Implicitly Included Flags

This section contains descriptions of flags that were included implicitly by other flags, but which do not have a permanent home at SPEC.

Commands and Options Used to Submit Benchmark Runs

For multi-copy runs or single copy runs on systems with multiple sockets, it is advantageous to bind a process to a particular core. Otherwise, the OS may arbitrarily move your process from one core to another. This can affect performance. To help, SPEC allows the use of a "submit" command where users can specify a utility to use to bind processes. We have found the utility 'numactl' to be the best choice.

numactl runs processes with a specific NUMA scheduling or memory placement policy.

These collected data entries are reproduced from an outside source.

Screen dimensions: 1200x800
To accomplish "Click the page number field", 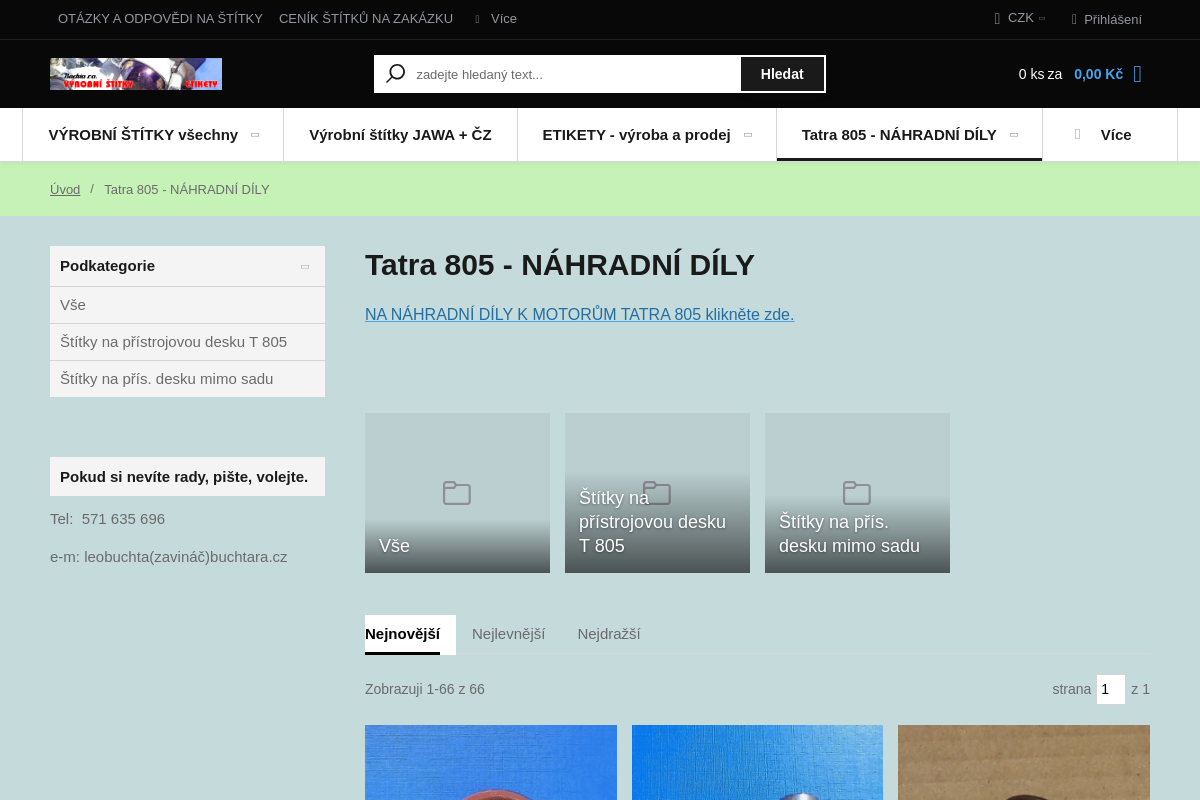I will pos(1110,689).
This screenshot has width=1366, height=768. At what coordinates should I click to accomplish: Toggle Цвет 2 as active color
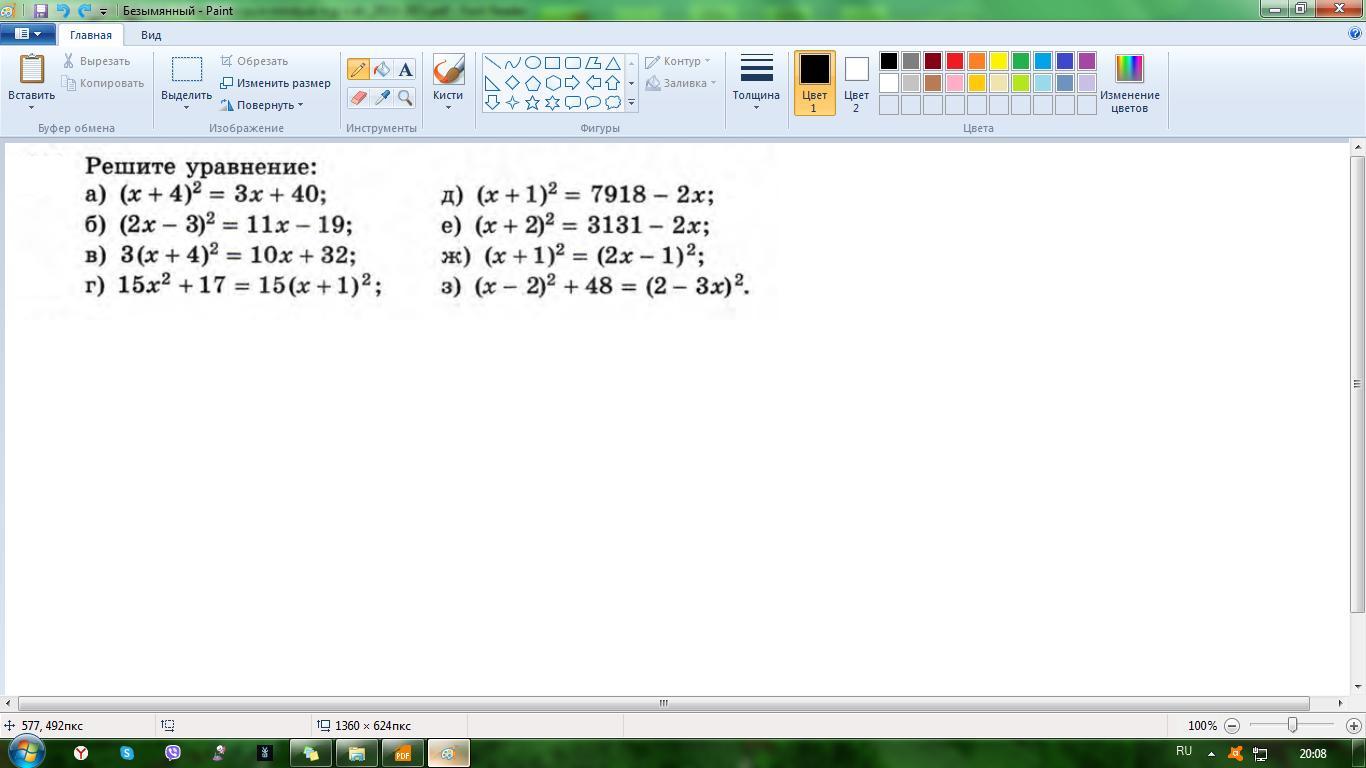coord(856,83)
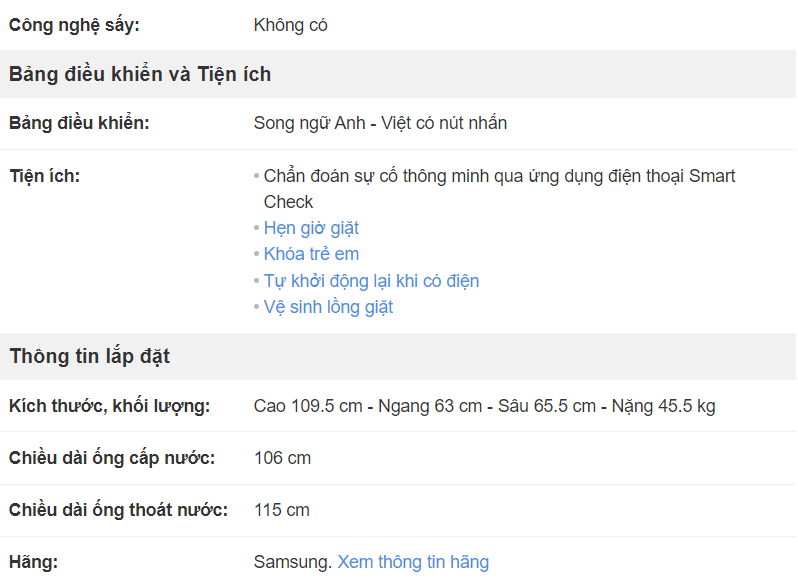Click the 'Cao 109.5 cm' dimensions value
Viewport: 798px width, 578px height.
coord(484,406)

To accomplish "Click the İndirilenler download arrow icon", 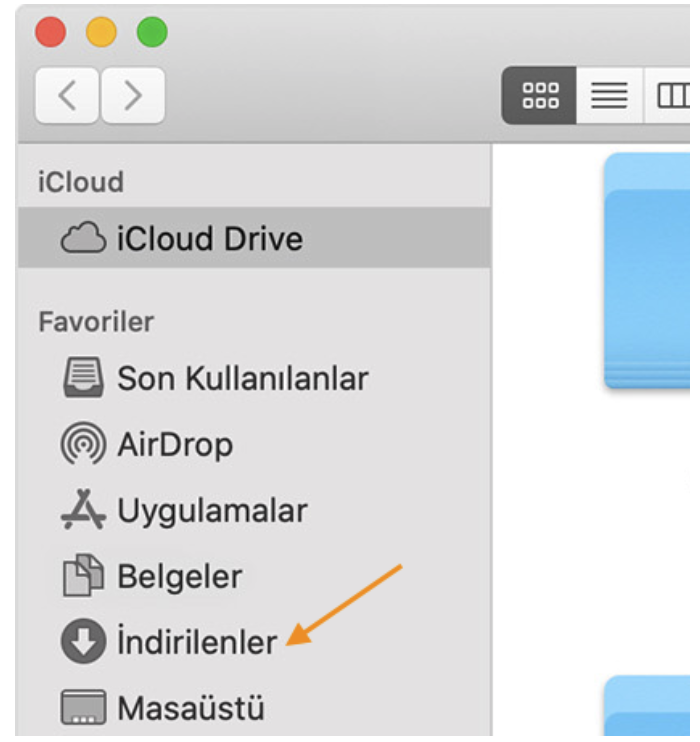I will pos(83,641).
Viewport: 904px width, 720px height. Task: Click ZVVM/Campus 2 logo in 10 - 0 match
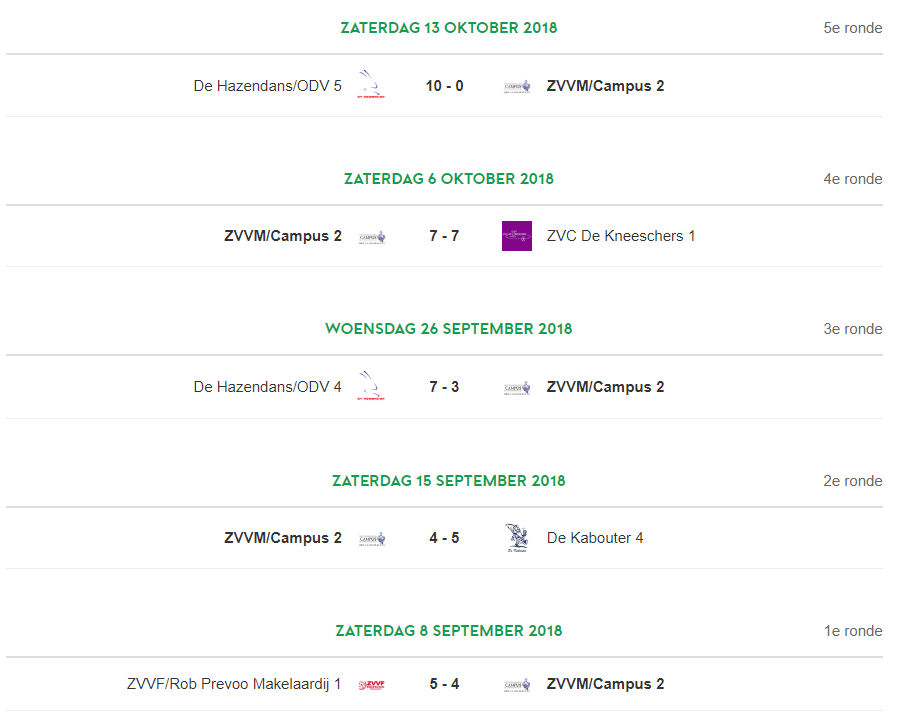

The policy is set for a command and inherited by all of its children. The numactl flag "--physcpubind" specifies which core(s) to bind the process. "-l" instructs numactl to keep a process's memory on the local node while "-m" specifies which node(s) to place a process's memory. For full details on using numactl, please refer to your Linux documentation, 'man numactl'

Note that some older versions of numactl incorrectly interpret application arguments as its own. For example, with the command "numactl --physcpubind=0 -l a.out -m a", numactl will interpret a.out's "-m" option as its own "-m" option. To work around this problem, we put the command to be run in a shell script and then run the shell script using numactl. For example: "echo 'a.out -m a' > run.sh ; numactl --physcpubind=0 bash run.sh"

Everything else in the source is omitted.